IDeATe Students Adapt To Remote Learning
By Kathryn ReillyMedia Inquiries
- Marketing & Communications
Students in the Carnegie Mellon University's Integrative Design, Arts and Technology (IDeATe) Program are adapting their skills as makers as classes wrap up in virtual environments where teams may span time zones.
IDeATe courses and the eight minors offered through the network connect diverse strengths across the university to advance education, research, and creative practice in domains that merge technology and arts expertise. Prior to instruction moving online and remote, courses in the program are focused on hands-on collaborative learning. Limited access to materials and technology as well as an abrupt halt in face-to-face communication has shifted students' and professors' expectations.

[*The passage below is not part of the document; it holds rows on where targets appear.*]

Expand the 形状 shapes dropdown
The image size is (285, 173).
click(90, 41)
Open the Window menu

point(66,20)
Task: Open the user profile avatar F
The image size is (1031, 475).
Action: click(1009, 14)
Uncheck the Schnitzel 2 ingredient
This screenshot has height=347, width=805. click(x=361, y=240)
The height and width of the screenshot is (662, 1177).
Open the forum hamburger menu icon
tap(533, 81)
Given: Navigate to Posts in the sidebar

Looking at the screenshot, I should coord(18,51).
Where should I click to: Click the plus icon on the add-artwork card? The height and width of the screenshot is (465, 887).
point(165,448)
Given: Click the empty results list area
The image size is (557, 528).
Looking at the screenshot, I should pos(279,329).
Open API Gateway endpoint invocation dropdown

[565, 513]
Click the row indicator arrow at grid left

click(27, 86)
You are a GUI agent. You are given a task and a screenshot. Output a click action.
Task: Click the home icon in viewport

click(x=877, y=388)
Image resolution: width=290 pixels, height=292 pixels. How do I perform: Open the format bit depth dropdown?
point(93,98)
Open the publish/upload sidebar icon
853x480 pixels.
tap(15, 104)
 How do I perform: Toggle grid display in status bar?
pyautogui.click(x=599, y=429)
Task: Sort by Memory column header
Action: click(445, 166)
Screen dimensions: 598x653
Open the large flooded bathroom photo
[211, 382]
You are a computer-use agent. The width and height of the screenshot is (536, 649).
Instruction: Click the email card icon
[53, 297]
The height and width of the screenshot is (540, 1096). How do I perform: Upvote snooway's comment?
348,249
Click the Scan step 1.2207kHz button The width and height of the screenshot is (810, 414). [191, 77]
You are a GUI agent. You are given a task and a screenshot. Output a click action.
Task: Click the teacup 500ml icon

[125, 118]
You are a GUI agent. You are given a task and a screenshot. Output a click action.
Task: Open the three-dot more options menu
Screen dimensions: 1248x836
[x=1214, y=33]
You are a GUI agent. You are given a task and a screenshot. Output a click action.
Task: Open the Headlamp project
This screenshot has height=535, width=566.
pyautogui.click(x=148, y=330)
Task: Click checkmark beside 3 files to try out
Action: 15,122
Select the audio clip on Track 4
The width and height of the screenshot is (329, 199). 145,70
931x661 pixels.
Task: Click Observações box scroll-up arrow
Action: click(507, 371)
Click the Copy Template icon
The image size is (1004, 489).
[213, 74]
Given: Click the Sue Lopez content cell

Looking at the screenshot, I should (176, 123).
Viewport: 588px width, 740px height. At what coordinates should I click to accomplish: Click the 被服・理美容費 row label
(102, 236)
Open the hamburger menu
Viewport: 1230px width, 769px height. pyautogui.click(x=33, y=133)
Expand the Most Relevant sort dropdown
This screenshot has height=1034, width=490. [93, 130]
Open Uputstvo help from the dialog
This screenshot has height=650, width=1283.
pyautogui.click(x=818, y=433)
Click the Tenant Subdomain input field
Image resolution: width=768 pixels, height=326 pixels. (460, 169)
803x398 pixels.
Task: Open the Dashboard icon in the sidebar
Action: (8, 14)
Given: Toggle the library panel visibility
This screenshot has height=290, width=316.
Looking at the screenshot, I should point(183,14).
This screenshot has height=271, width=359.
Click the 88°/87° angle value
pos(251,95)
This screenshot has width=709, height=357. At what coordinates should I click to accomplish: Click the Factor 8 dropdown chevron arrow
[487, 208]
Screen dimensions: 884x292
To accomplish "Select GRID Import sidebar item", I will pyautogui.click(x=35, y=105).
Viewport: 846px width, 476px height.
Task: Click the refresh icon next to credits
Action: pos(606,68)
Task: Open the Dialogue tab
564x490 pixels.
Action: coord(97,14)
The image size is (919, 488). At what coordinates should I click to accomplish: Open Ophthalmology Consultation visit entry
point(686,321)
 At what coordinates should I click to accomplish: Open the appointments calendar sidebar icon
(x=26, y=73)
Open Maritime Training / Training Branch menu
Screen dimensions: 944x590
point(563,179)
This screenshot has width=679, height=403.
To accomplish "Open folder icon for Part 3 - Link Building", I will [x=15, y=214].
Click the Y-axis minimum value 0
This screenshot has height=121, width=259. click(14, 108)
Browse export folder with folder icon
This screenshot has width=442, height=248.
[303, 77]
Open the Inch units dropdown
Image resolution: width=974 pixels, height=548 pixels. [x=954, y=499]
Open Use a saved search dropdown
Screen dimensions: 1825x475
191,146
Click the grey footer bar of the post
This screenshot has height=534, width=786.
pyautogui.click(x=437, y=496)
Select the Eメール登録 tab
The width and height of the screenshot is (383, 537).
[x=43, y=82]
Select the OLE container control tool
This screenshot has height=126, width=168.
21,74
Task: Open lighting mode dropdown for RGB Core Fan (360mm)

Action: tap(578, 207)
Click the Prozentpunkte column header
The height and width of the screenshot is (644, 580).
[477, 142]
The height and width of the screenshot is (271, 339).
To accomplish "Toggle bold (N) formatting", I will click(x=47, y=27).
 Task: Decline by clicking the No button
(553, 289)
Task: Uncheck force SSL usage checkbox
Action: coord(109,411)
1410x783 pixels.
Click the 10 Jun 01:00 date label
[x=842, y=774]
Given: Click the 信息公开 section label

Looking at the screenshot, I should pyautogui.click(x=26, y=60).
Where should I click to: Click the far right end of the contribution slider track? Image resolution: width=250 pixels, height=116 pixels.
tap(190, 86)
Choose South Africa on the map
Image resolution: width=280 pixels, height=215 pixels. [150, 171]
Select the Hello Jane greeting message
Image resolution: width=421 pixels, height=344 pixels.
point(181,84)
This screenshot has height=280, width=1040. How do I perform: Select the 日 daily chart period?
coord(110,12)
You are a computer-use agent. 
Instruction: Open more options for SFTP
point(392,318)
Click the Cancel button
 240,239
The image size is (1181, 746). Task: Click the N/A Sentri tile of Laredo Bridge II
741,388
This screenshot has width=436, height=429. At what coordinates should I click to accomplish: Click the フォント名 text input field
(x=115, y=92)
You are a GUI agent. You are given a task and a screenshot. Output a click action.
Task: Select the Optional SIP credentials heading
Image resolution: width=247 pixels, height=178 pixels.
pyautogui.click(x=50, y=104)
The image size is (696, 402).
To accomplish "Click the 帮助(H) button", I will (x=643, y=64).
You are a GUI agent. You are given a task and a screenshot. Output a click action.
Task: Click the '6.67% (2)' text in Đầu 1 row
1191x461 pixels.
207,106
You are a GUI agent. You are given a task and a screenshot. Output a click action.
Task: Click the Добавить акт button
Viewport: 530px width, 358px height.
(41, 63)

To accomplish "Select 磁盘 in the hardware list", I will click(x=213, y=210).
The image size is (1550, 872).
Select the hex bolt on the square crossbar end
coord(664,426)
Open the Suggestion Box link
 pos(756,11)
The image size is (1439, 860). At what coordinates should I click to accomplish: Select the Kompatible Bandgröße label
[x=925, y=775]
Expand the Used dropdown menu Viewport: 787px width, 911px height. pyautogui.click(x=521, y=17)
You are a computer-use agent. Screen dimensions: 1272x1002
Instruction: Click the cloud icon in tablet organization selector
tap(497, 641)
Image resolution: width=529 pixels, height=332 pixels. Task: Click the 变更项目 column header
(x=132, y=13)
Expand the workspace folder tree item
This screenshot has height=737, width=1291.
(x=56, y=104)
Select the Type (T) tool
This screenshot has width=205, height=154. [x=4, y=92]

Miranda Luong, a junior in the School of Design and Physical Computing, said that professors have made changes to account for limited access to resources and the physical and mental toll of the pandemic. In her Environments Design studio class is no longer producing any physical projects. All final design projects are being completed and submitted digitally.
"A lot of my professors have changed the submission requirements and made them a lot less taxing for us, knowing that the transition could be quite hard for us," Luong said.
Luong is not alone in making this adjustment.
"Not having access to laser cutting and other digital fabrication facilities is really changing the scope of my work," said Lin.
Students have dispersed to spend quarantine in diverse locations across the globe. Facing the additional obstacle of time zone differences, Lin also has to manage a group project with team members whose schedules are six hours ahead.
In addition to making modifications to course requirements, professors have responded to constraints posed by remote learning in order to reach their intended educational goals.
"Our teacher has been working tirelessly to get Arduinos and all of the digital tools that we would need to learn the skills that we were intended to get from the course," said Lin who is taking "Responsive Structures" taught by Susan Finger. "She has gone above and beyond to continue the trajectory of the class's content."
Students have been making the most of collaboration tools, integrating a combination of products already in their workflow with new applications that enhance remote learning.
"Poetry workshops are usually pretty old-school, you bring in printed copies of your work and other students write on them and then give them back to you," said Chabassol of the typical process. His course has moved from paper critiques to a shared Google Drive folder, which has allowed him to quickly document feedback.
Remote learning requires that students in group projects hit key deadlines without the benefits of typical face-to-face meetings. Luong said she has considered introducing project management software to keep her team on the same page.
"It's much more important for people to stay on track, so we have considered using Trello, a task management platform," said Luong. Software tools that enhance group communication have become a proxy to scheduled group check-ins.
Shifting projects to digital methods has also influenced students' usual documentation practices.
"I realized that I'm no longer using my sketchbook as much or writing notes down physically," said Luong now finding herself prone to typing notes. Luong has also been using the collaborative user experience modeling tool, Figma, to work on sketches with other students.
"It's been a great way for us to compile a mood board and as well as look at things in the same way as sharing a screen," said Luong.
Continuing to add examples of creative work to portfolios is an important goal for many IDeATe students.
"I'm hoping that the projects I create can live on its own and not be so obviously tied to the situation that I was in when I was producing," Luong said.
Rigid Folding Exploration
Alex Lin provided documentation to show how he studied a transforming structure. "Initially, I wanted to expand my understanding of rigid folding and experiment with more formal and less tessellated structures. The concept was to use rigid folding to transition between two drastically different structures. Along the way, I became interested in the idea of having a rectangular prism unravel into an arch-like form and so I took that idea on."
Sketch 02 & 03
"I sketched and tested modeling several prototypes to understand potential ways to achieve this unraveling effect. After creating several typologies, I started to understand the different natures of folding. Much of the experimentation was centered around redirecting material in different directions to make sure the unraveling works out, while at the same time considering the final form of the deployed (arch-like) structure."